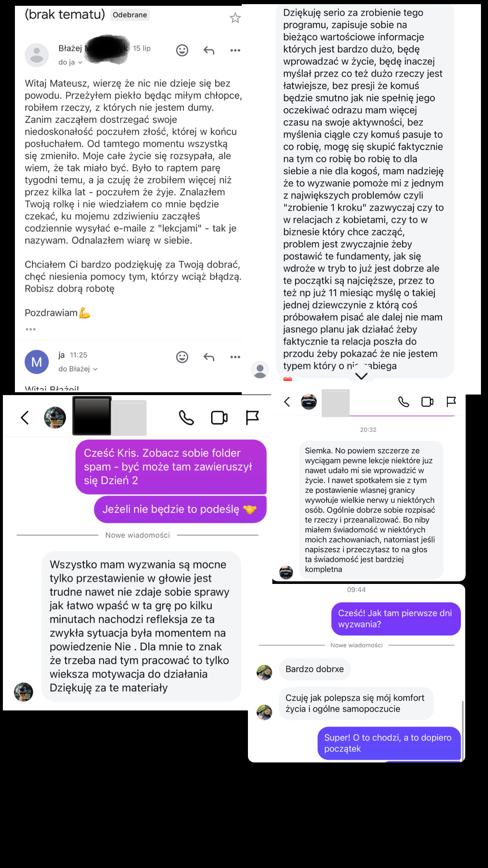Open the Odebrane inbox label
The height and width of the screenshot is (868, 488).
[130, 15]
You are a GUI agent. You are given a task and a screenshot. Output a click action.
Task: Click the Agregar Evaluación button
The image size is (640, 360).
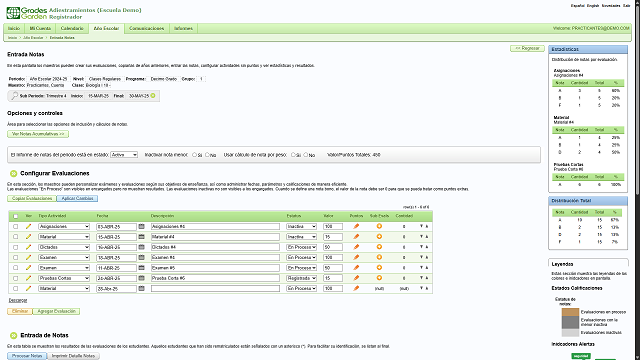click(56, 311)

────

◆ What you should do ◆
The lines from the one containing "Task: Click the Agregar Evaluación button" through the last line of the data above are to be transcribed exactly, both included, with all pictures left out.

◆ Answer space ◆
Task: Click the Agregar Evaluación button
The image size is (640, 360).
click(56, 311)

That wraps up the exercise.